A rewards card is a credit card that gives points, miles or cash back, either for making purchases with the card or as a bonus for meeting a spending threshold in a certain time period. People with any level of credit can qualify for a rewards card, but you'll need at least “good” credit to be approved for the best credit cards with rewards. Rewards cards also have a wide range of annual fees. Some of the best rewards cards have no annual fee, while others charge hundreds of dollars per year.
What you should know about rewards cards:
Credit card rewards come in three basic currencies – cash back, miles and points. Cash back credit cards give you a certain percentage of your purchases back. Miles credit cards offer miles that are either tied to a specific airline or are generic miles that can be used for any travel-related expense. Points credit cards either offer hotel points or generic ones that can be redeemable towards various products and services. Generic points and miles credit cards make for the best travel credit cards on the market.
Rewards Program Structure
Regardless of the rewards currency that your rewards credit card offers, you will generally earn them as initial/sign-up bonuses (often offered as a lump-sum rewards bounty after spending a certain amount in a specified time period), spending-based rewards (flat or different earning rates for various sending categories) or anniversary bonuses (such a free hotel nights, free flights, or a certain amount of points, miles or cash back each year).
Redemption and Value
Common ways of redeeming your rewards include statement credits (crediting your rewards balance to your account), checks, gift cards, merchandise, charities and special experiences. All these redemption methods will have different values, so your goal should be to redeem your rewards in a way that get you the highest dollar-value. While cash back is straightforward, always consider what you can redeem miles and points for and what they're ultimately worth.
Some cards implement monthly, quarterly or annual earning limits in certain spending categories or across. Always make sure to check what they are and consider whether they may affect your situation.
Some credit cards offer certain earning rates for spending categories that may change in a given time frame (e.g.: quarterly) and you have to sign up to earn that rate whenever that happens.
Devaluation and Expiration
Points and miles may have certain plateaus you have to reach in order to redeem them for goods and services. These plateaus aren't guaranteed to be static and if your credit card issuer increases them, your accumulated points/miles may be worth less by the time you can redeem them. In terms of rewards expiration dates, most issuers have done away with them, but always check to make sure that is the case.
In addition to paying for purchases with rewards credit cards, consumers can save money using a loyalty rewards card when shopping. Many resorts, hotels, and retailers have loyalty programs, and they'll often have a corresponding loyalty card or number that you can present when you make a purchase. CVS and Office Depot are two retailers with good loyalty card programs. The loyalty card keeps track of your eligible purchases and any rewards you've earned.

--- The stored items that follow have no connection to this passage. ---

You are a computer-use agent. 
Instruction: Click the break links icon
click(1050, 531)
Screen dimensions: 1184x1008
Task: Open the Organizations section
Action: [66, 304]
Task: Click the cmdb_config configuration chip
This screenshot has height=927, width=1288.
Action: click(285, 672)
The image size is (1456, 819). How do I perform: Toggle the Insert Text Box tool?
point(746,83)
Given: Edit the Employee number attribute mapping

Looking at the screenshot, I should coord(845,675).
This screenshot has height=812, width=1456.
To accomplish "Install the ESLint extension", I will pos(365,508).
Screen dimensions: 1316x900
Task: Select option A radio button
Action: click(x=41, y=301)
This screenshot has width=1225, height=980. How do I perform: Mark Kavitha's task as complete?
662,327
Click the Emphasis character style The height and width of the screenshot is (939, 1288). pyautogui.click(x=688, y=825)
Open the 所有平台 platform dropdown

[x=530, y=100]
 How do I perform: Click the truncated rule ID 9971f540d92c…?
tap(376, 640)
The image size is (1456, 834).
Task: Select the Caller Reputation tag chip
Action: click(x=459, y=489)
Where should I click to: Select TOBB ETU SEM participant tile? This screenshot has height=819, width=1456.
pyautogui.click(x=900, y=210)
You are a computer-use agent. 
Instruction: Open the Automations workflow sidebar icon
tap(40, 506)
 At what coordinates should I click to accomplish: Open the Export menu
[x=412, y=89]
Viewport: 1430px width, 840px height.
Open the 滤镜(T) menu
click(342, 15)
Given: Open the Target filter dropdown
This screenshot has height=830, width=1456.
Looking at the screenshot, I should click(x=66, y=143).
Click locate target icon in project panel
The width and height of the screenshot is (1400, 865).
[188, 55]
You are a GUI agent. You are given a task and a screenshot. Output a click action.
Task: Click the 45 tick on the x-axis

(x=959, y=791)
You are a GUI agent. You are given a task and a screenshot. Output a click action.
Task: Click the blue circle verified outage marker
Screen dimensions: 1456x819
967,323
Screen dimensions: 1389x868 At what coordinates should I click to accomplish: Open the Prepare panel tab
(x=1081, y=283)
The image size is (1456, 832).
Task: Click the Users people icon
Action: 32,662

Loyalty cards aren't credit cards, but they are a good way to rack up rewards for hotels or retailers you visit often.
Store credit cards and co-branded credit cards – which are affiliated with specific retailers and organizations – can also be used in conjunction with loyalty rewards cards to help you save as much as possible with your favorite brands.
Finally, you might hear gift cards referred to as reward cards, especially those awarded as a prize or incentive, or as credit in lieu of a refund.